Jesús dice: «Mi Iglesia». No sabemos qué expresión aramea usó. Pero si vamos a la Biblia Hebrea, encontramos allí con profusión, sobre todo, en el Pentateuco, la expresión «quehal Yahweh», que se traduce por «asamblea del Señor» y designa al pueblo santo de Dios. Esta es la expresión que en la Biblia griega (la LXX) se traduce en varias instancias por «Iglesia del Señor». Jesús declara que, en adelante, esta entidad sagrada es suya, que Él es su Señor: «Mi Iglesia».

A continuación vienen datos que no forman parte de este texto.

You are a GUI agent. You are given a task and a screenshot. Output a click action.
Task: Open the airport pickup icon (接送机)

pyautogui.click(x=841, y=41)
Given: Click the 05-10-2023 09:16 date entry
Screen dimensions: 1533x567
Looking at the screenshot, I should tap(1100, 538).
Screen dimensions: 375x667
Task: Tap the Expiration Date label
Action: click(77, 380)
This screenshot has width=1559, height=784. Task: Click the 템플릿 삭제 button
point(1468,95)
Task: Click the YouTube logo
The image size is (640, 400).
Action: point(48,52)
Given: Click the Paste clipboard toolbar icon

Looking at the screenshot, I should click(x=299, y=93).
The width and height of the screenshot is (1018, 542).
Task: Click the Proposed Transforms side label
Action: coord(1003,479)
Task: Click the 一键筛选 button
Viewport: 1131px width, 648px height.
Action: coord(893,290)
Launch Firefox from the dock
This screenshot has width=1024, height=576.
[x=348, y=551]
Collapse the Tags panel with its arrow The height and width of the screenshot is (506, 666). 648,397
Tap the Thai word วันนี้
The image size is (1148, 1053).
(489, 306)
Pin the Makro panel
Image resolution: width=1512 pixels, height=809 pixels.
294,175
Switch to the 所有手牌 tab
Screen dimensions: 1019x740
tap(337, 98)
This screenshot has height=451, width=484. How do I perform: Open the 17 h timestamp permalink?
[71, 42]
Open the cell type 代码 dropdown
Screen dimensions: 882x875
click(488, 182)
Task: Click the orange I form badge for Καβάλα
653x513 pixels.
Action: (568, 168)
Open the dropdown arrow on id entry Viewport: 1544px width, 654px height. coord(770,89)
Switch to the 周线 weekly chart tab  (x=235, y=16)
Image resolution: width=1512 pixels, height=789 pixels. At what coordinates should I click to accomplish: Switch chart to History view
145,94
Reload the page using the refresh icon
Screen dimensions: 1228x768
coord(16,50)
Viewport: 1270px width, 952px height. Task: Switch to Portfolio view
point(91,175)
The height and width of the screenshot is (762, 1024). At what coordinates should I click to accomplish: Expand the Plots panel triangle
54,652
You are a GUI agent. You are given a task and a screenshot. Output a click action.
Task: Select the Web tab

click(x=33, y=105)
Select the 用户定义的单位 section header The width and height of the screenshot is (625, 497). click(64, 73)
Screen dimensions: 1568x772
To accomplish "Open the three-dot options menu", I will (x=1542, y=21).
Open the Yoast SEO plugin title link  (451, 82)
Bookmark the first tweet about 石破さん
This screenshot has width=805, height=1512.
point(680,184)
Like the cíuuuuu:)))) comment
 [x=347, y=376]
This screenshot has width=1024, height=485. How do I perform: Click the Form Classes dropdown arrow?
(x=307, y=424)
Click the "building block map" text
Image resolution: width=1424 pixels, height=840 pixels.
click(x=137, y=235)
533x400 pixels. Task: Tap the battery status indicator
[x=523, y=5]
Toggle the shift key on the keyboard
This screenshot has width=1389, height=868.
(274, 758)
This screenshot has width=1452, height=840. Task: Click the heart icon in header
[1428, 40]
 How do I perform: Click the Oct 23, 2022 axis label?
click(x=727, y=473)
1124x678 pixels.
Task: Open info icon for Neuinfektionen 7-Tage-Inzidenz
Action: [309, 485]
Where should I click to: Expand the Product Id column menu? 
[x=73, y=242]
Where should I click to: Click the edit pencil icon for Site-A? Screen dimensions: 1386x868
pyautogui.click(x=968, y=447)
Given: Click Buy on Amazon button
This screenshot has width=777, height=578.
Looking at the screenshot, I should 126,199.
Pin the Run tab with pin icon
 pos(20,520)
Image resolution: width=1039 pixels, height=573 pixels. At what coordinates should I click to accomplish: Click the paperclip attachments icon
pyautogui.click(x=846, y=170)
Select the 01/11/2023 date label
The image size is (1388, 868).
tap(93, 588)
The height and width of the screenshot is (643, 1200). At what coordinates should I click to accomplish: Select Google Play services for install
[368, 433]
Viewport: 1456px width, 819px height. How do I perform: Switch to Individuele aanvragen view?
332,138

Por último, Jesús da a Pedro un poder que ningún Rabino podía pretender ni siquiera imaginar. Ellos, los Rabinos y otras autoridades, también «ataban y desataban» (declaraban falso y verdadero, malo y bueno), pero eso no tenía más autoridad que la propia de ellos. Lo que Jesús dice respecto de Pedro, es que cuando él lo hace, lo sanciona Dios: «Queda atado, desatado en el cielo», se entiende, por Dios. Dios no puede sancionar algo falso ni malo, porque Él es la Verdad y el Bien; por tanto, impide que lo hagan Pedro y sus Sucesores. Esta afirmación de Jesús es la base de la infalibilidad pontificia cuando enseña «ex cathedra» en materia de fe y moral, definida como dogma de fe por el Papa Beato Pio IX con la Constitución «Pastor aeternus» del Concilio Vaticano I, el 18 de julio de 1870. Confesando la fe declarada por el Sucesor de Pedro estamos seguros de estar fundados en la verdad que no defrauda. El fiel católico tiene obligación de conocer el magisterio de Pedro en todos los temas de fe y moral que hoy se debaten y adherir a él con espíritu de fe.